Copyright by The Boston Globe
Published: July 28, 2006
WASHINGTON Lebanon
With the crisis in Lebanon and speculation that Secretary of State Condoleezza Rice may return to the region, there is a chance to reassert American leadership and salvage U.S. interests. Hanging in the balance is the relative strength of moderates and extremists in the most volatile part of the world. A return to the status quo ante, where Hezbollah could hit Israel at will, also would embolden Hamas to step up terrorist attacks in Israel, invite Damascus to continue destabilizing Lebanon, reinforce Iranian recalcitrance on its nuclear program, and embolden radical fundamentalists everywhere.
As bad as the situation looks, there is an opportunity for an outcome that sets back the extremists and benefits the moderates.

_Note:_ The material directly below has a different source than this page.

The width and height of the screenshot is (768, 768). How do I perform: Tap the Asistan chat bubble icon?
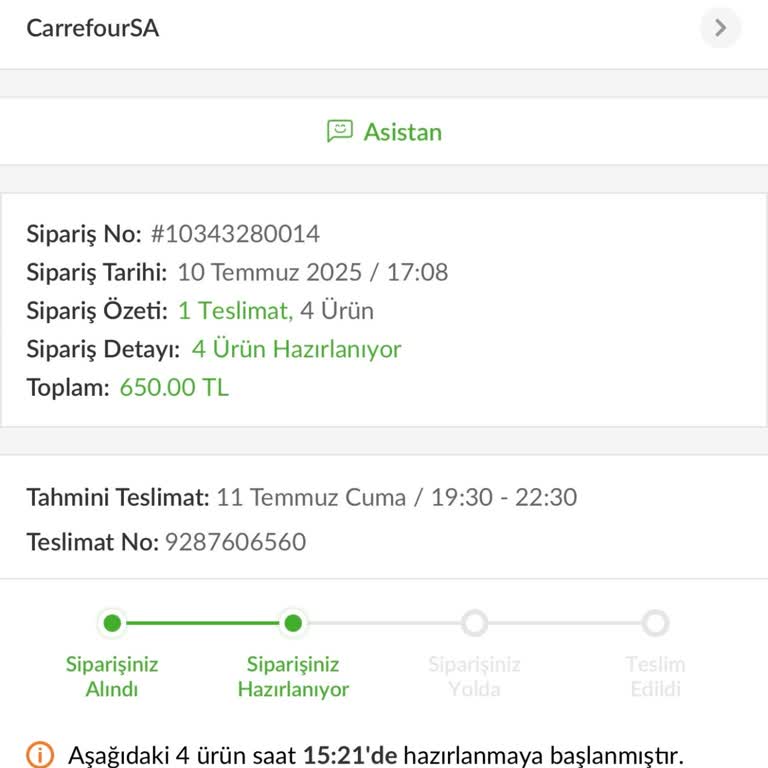pos(340,131)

Producing that outcome requires imaginative, energetic, and sustained diplomacy, led by the United States. A remarkable confluence of views - and interests - can be the foundation for this effort. Not just the United States and Israel, but the European powers, Russia, and Sunni Arabs all hold Hezbollah and its patrons in Syria and Iran responsible for the breach of the peace.

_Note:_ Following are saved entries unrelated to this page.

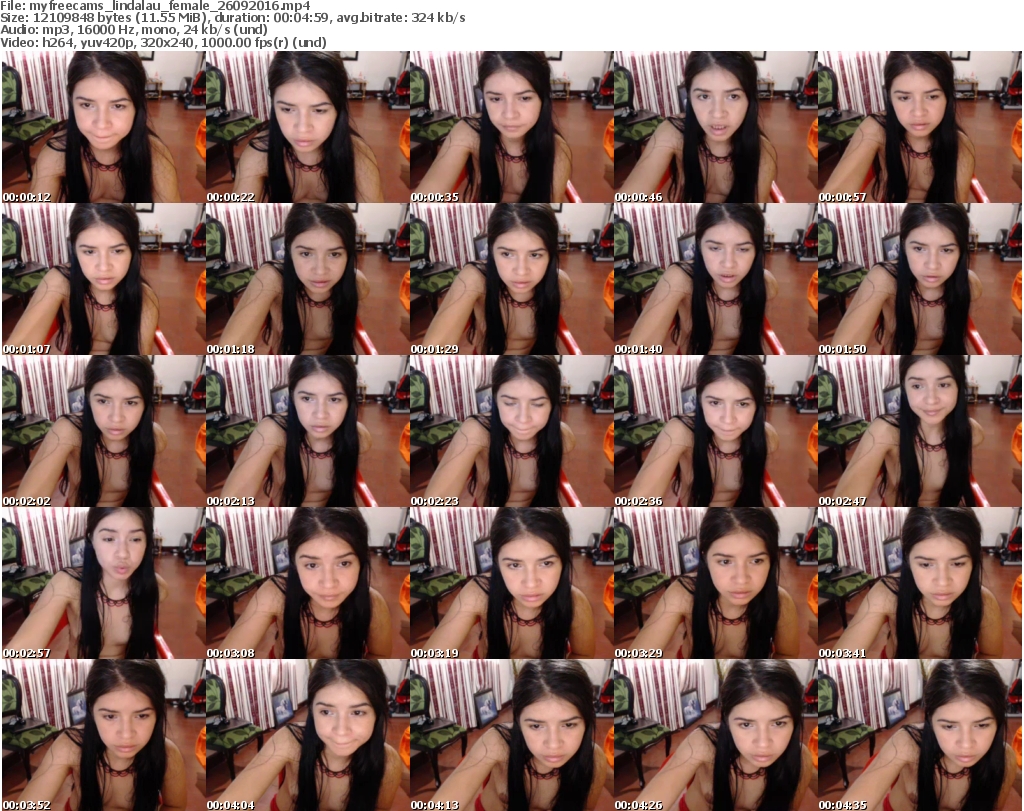Image resolution: width=1024 pixels, height=811 pixels.
Task: Click the Video codec info line
Action: click(164, 43)
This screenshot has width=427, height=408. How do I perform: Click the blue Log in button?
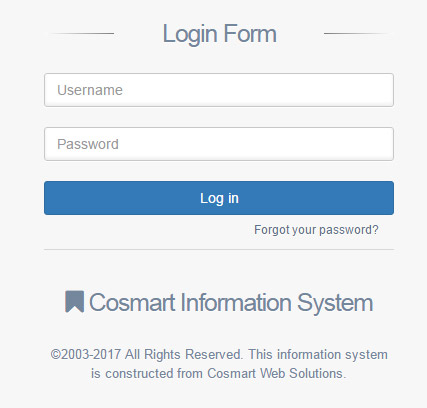tap(219, 198)
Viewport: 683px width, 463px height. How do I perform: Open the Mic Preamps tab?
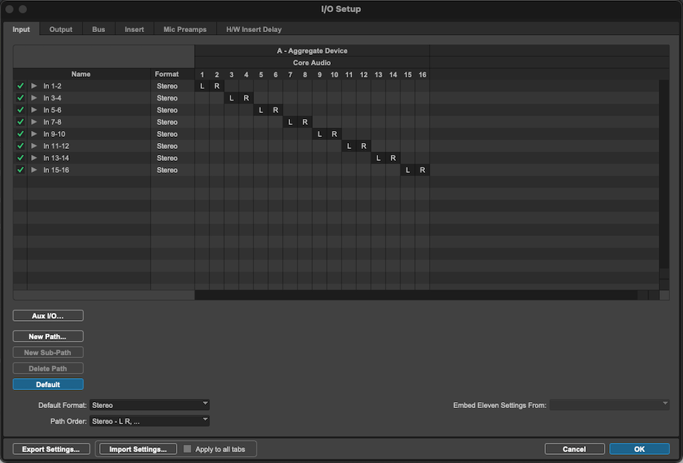(185, 30)
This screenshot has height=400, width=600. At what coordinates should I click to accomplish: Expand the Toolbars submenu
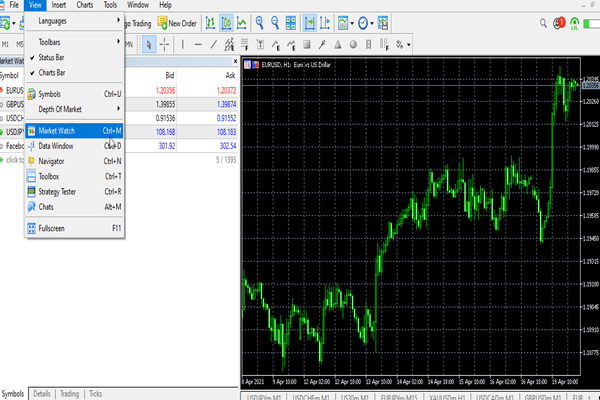pos(60,43)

The Group of 8 leaders recognized Israel's right to self-defense and stated that "the immediate crisis results from efforts by extremist forces to destabilize the region." Saudi Arabia was remarkably blunt in blaming Hezbollah for "miscalculated adventures" and assessing to it "full responsibility of these irresponsible acts." Most Arab governments, already concerned that Iran has extended its influence to Iraq, view Hezbollah's actions as a proxy for more Iranian expansionism.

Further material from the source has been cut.